This is about as far as you can take the marketing of a company with a sock puppet mascot.

My company website has sickened me for some time now. I was teaching myself XHTML and a new-fangled thing called CSS when I first built it in mid-2004, and so expended most of my effort on invisible trivialities. Visual design and marketing were obviously lower priorities. However, it did document the average monitor resolutions of the day, as it only took up the top-left ninth of my current screen.

Given that precisely none of my business comes from the website, revamping it was also of low priority. But eventually the sheer embarrassment of the thing grew into a quantifiable liability. So, armed with everybody else's good ideas, and a simple web framework from Twitter called Bootstrap, I rebuilt it over a weekend.

Before and after, in approximately that order.

The new site, as always, is at yukondude.com. Those visiting with mobile browsers will notice that I still have work to do. The old one is preserved for posterity at memories.yukondude.com.

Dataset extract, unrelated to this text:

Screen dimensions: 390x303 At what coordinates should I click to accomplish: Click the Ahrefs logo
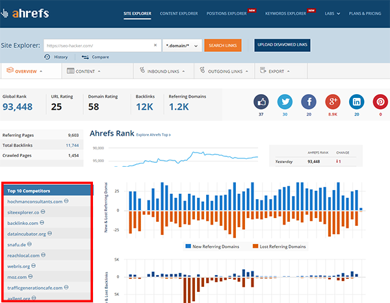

Note the careful omission of a telephone number, or even what it is I actually do.

Unsatisfied with merely a made-over web presence, I threw caution to the wind and had business cards made up as well. I had never bothered with cards in the past, as I reasoned most people would simply remember a company named "yukon dude." But then I stumbled across such a nifty business card idea somewhere on the internets that I just had to steal it for my own.

The result earned a coveted "thumbs-up" from the young staff that man the business desk at Staples. And my odds of winning a fishbowl draw have increased dramatically.

So now I can resume ignoring my site for another eight years until the trendy white-on-black theme has long passed out of fashion. Or at least until personal websites have been proscribed by our robot masters.

"Sufferin' Sock-puppets, Batman. The thief left his calling card at the scene of the crime." "That's true, friend of friends. Apparently Gotham has a new criminal mastermind to contend with. One that has carefully omitted his telephone number."